2
string str;

cout << "Enter code\n";
getline(cin, str, '~');

    //some loop i can't figure out
        size_t nFPos = str.find('//');
        size_t second = str.find('\n', nFPos);
        size_t first = str.rfind('\n', nFPos);
        str.erase(first, second - first);
   //end unknown loop

INPUT

code

//comment

//COMMENT

code~

OUTPUT

code

//COMMENT

code

I cannot for the life of me figure out what kind of loop I should use for it to delete ALL comments starting with //. It's only deleting the first comment and bypassing everything else.

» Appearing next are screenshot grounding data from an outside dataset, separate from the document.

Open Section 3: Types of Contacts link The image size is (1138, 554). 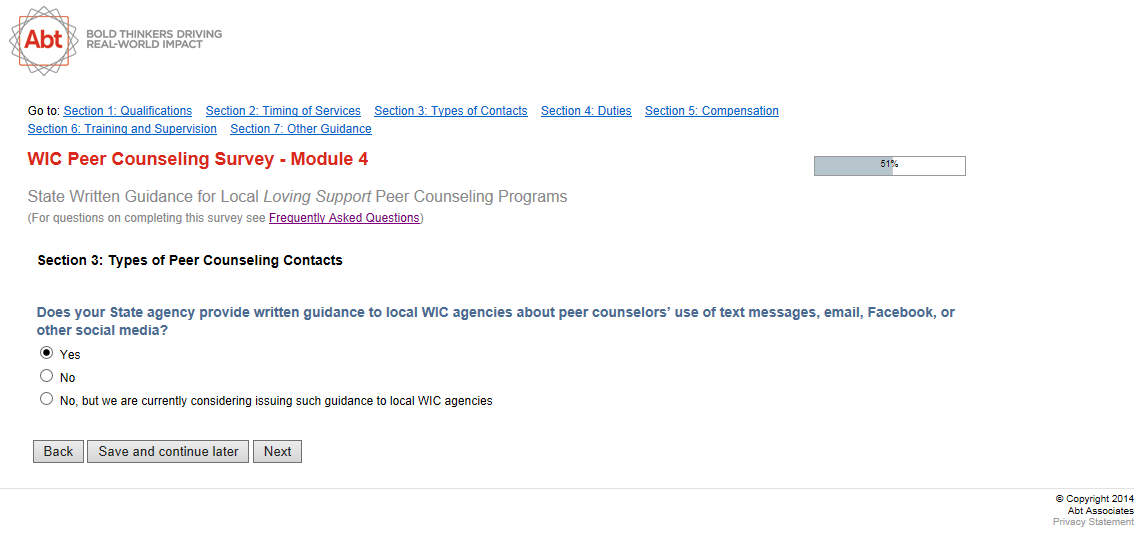point(450,111)
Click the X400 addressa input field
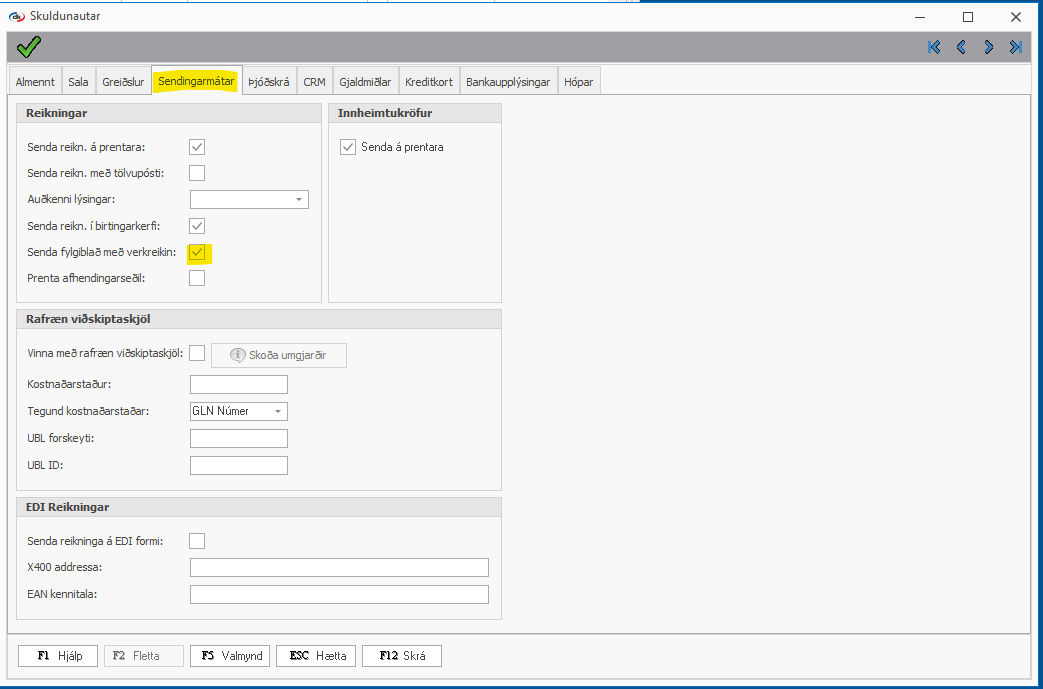The width and height of the screenshot is (1043, 689). pyautogui.click(x=339, y=568)
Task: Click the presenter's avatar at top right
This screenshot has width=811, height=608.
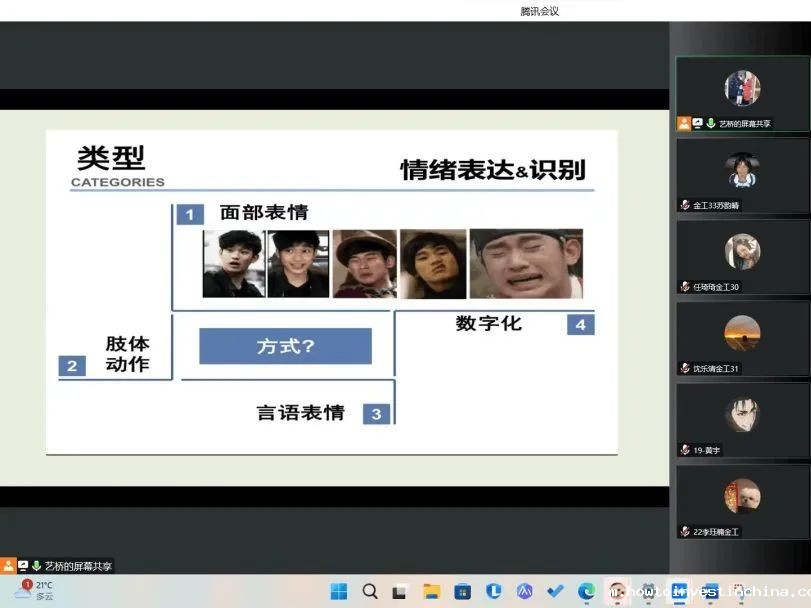Action: point(742,88)
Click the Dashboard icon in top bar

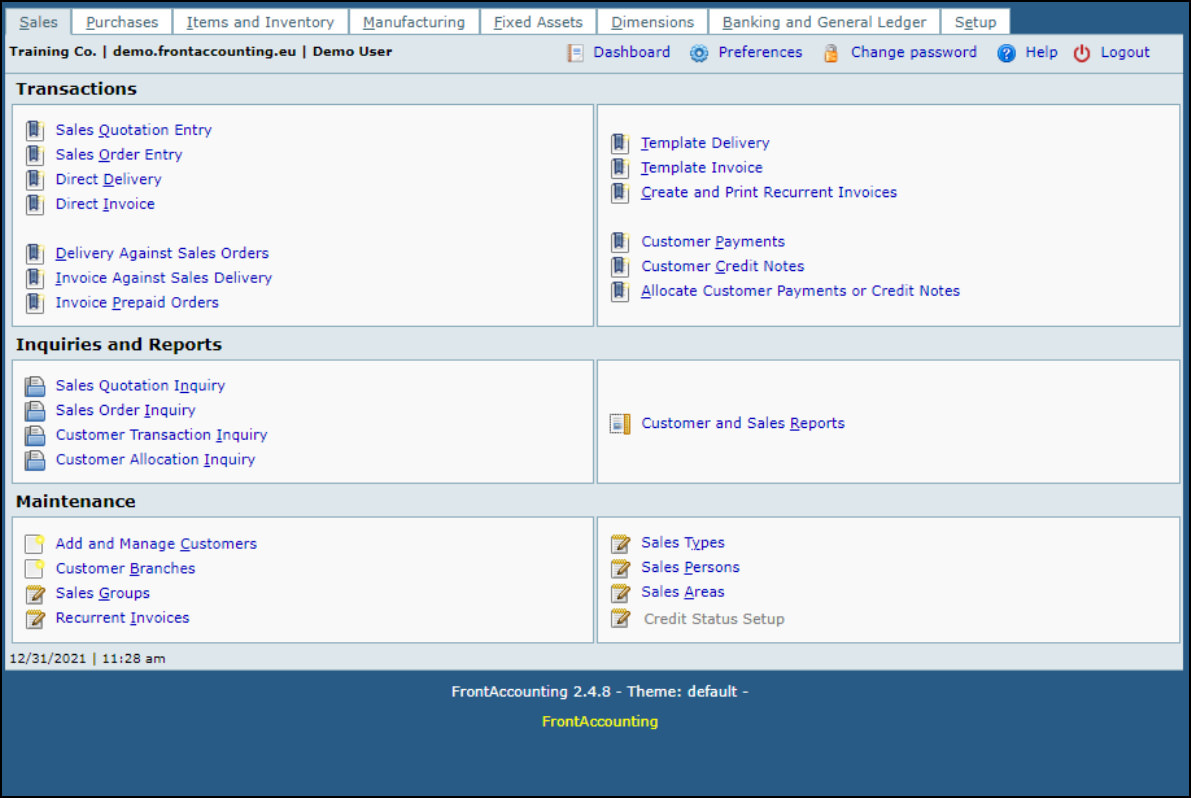coord(575,53)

I've tried for, while, do while, and if

I can't figure it out

cynthiao
  • 35
  • 3
  • Here is a solution to read variable input via cin: http://stackoverflow.com/questions/201992/how-to-read-until-eof-from-cin-in-c – LordOfThunder123 Oct 06 '14 at 05:12
  • I can give you loop, but problems that could arise due to `//` in code is another problem, which is not at all mentioned here. – The Mean Square Oct 06 '14 at 05:46
  • What exactly are you building, I answered [ your previous question ](http://stackoverflow.com/questions/26199788/trying-to-delete-comments-from-code-inputed-by-user-c), I think it's going to be buggy – The Mean Square Oct 06 '14 at 06:01
  • @DigitalBrain a program to read a user's input (code) then remove all comment lines, any extra spaces (anything more than 1 space) and count all tokens. then display the edited code. – cynthiao Oct 06 '14 at 06:04
  • That's great, good job – The Mean Square Oct 06 '14 at 06:05

1 Answers1

1

You should use

while(true)
    {
        size_t nFPos = str.find('//');        
        if(nFPos + 1)
        {
            size_t second = str.find('\n', nFPos);
            size_t first = str.rfind('\n', nFPos);
            str.erase(first, second - first);
        }
        else
        {
            break;
        }
    }   

as mentioned Here

While executing std::find(), If no matches were found, the function returns string::npos

which is defined as static const size_t npos = -1;

So whenever a match will be found it'll return the position of the first character of the first match, (so it'll be non -1 ).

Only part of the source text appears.